在制备合成 E-64 类似物方面,研究人员通过一锅反应成功制备了多种目标化合物,产率在 28% - 54% 之间。这些化合物对 cathepsin B 的抑制活性进行了详细表征,部分化合物的半最大抑制浓度(IC50)值低于 E-64,且对 cathepsin L 和 K 也具有较强或相当的抑制活性,表明它们可作为泛组织蛋白酶抑制剂。此外,还展示了酶促合成与化学合成相结合的方法,用于制备选择性组织蛋白酶抑制剂,如 CLIK-148 和组织蛋白酶 C 选择性抑制剂,简化了合成步骤。

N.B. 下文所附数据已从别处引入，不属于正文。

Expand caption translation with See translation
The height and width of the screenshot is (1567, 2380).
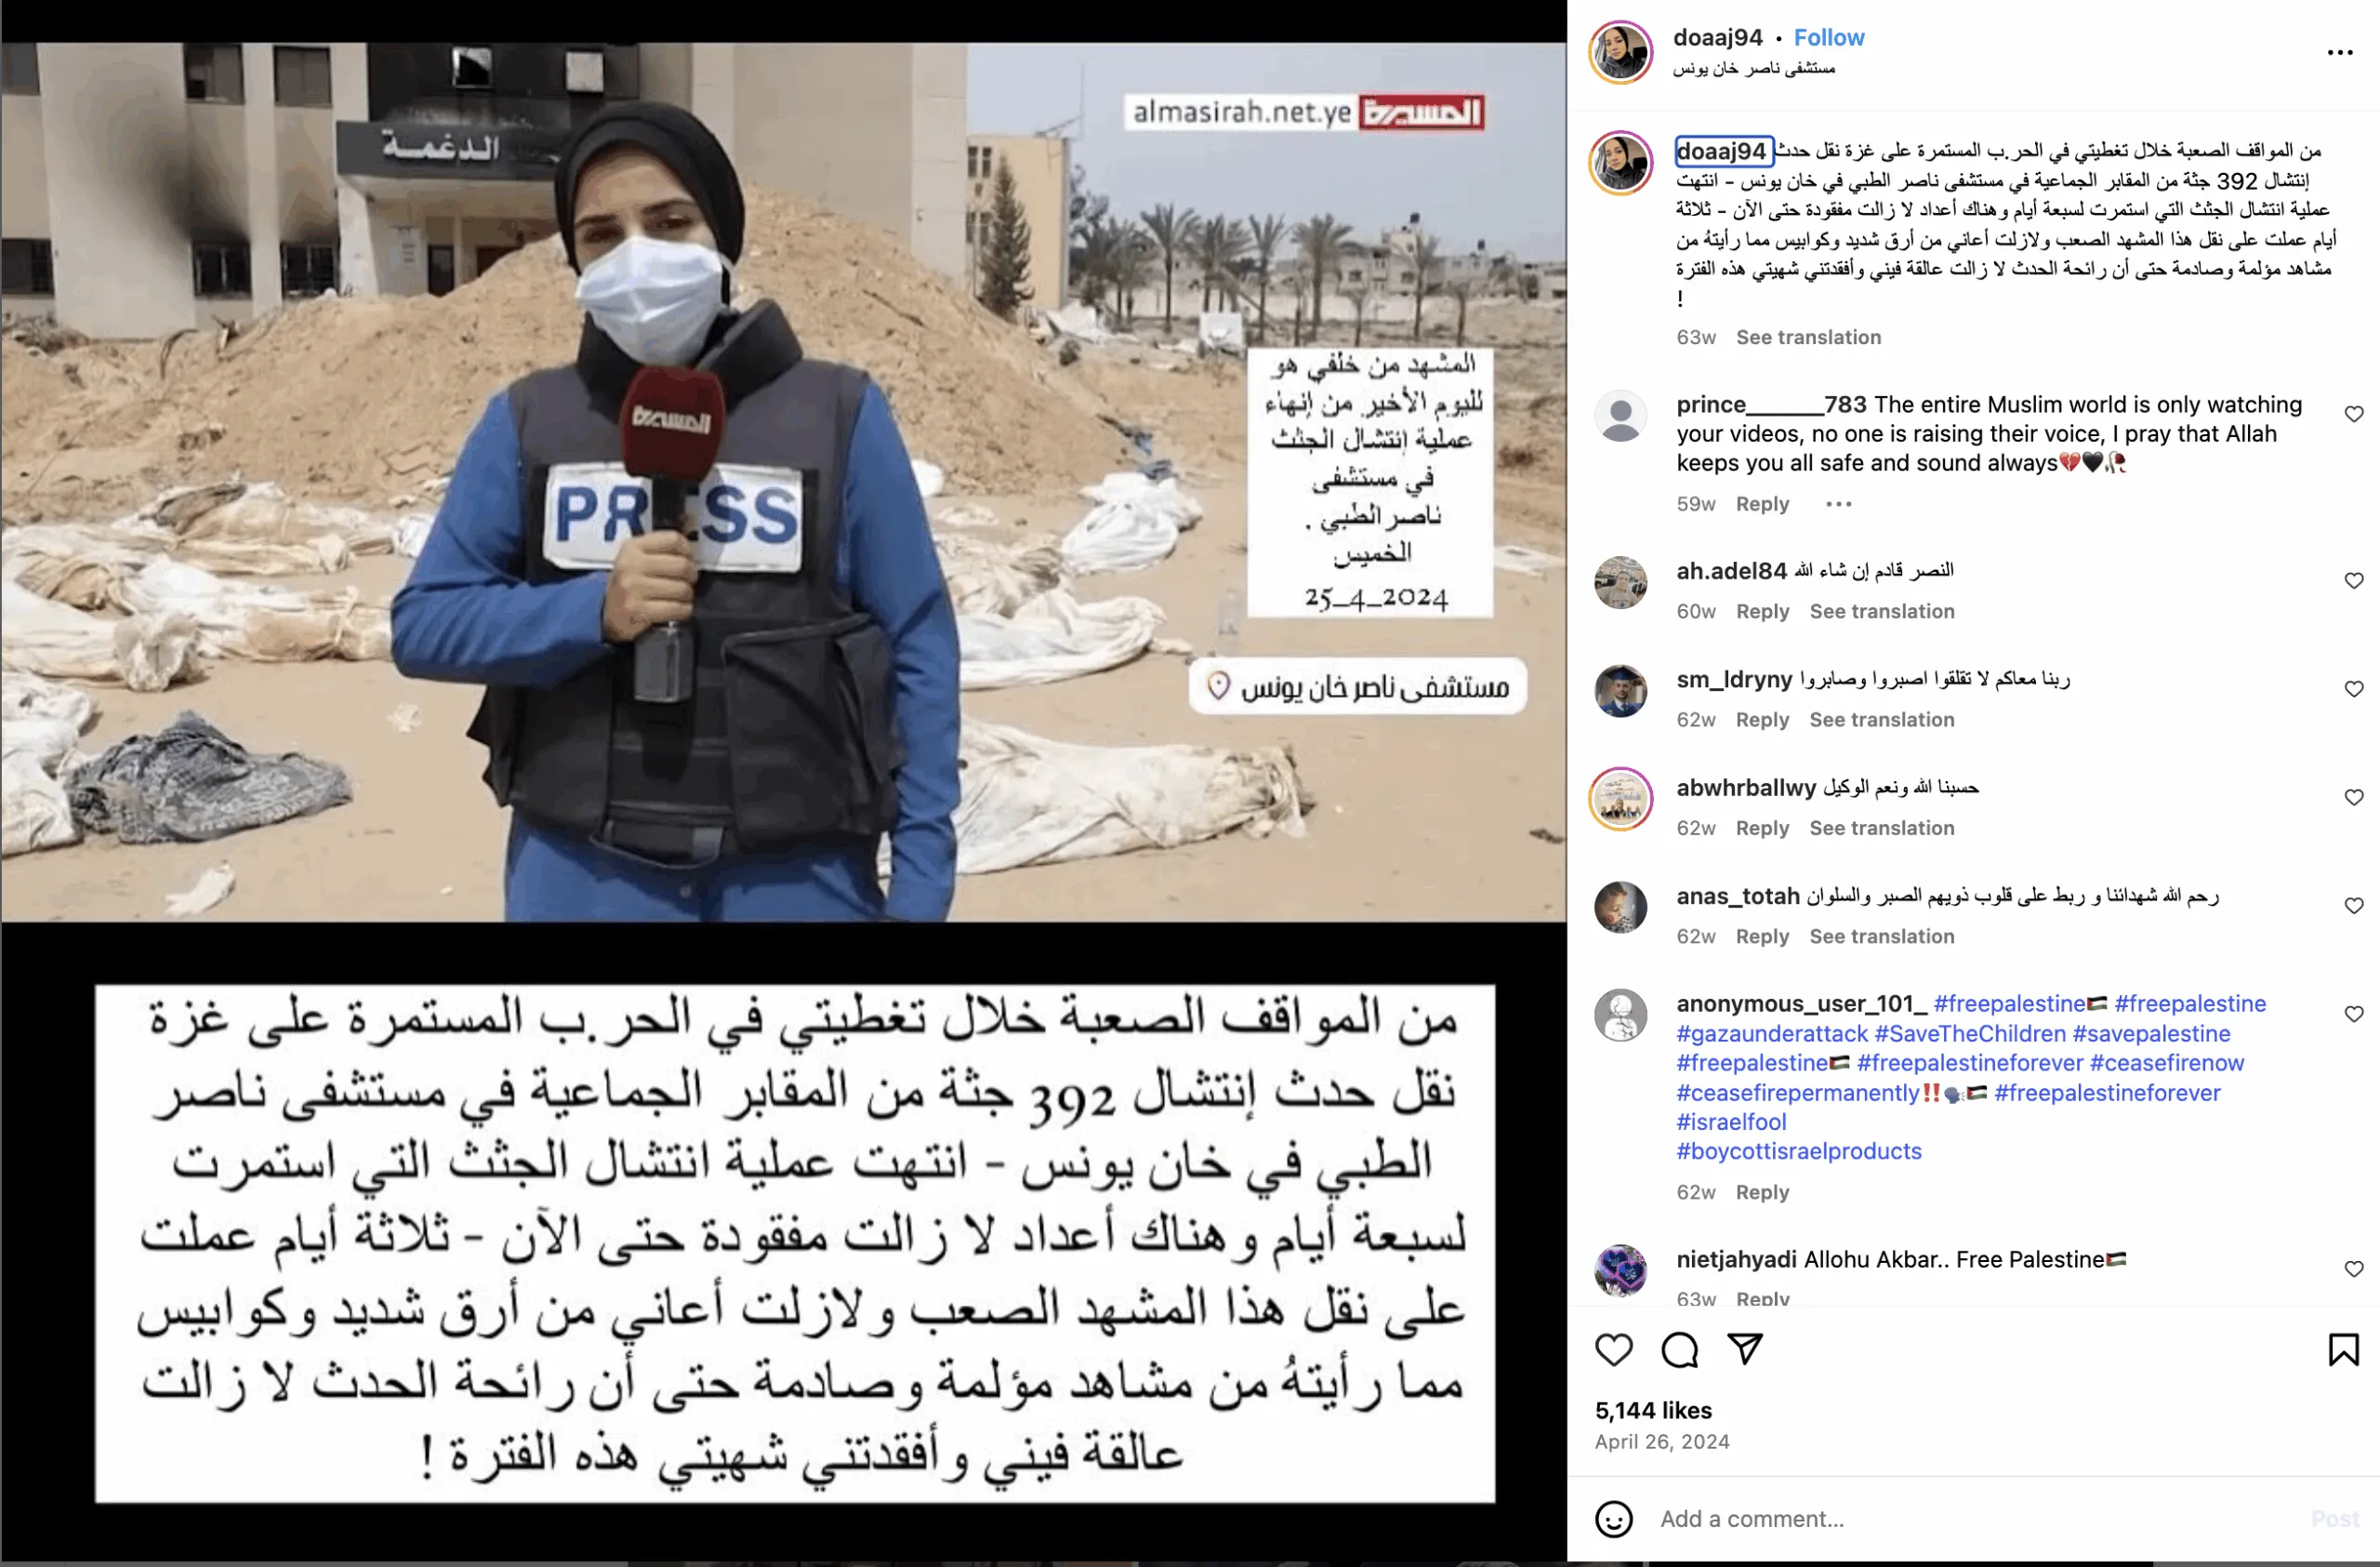[x=1808, y=337]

这项研究意义重大。在生物合成研究领域,首次从真菌中鉴定出两个新的酰胺键形成酶家族,即最初被注释为假设蛋白(HP)的 ATP - 抓取酶 Cp1B 和 Cp2B,以及被注释为 ANL 家族蛋白的 ABS Cp1D 和 Cp2D,明确了它们在 E-64 及其类似物生物合成中的作用,确立了真菌次级代谢中这种新的酰胺键形成模式。在药物研发方面,酶促组合合成技术的应用为构建化合物文库提供了高效的方法,有助于快速筛选出更具潜力的半胱氨酸蛋白酶抑制剂,加速新型药物的开发。与传统化学合成相比,酶促合成具有诸多优势,如使用(±)-t-ES 为起始原料,避免了繁琐的立体选择性合成步骤;减少了保护和脱保护步骤;ATP 可通过辅因子循环方法再生,更加绿色环保。总之,该研究为生命科学和健康医学领域的研究提供了新的视角和有力的工具,为未来的药物研发和化学生物学研究奠定了坚实的基础。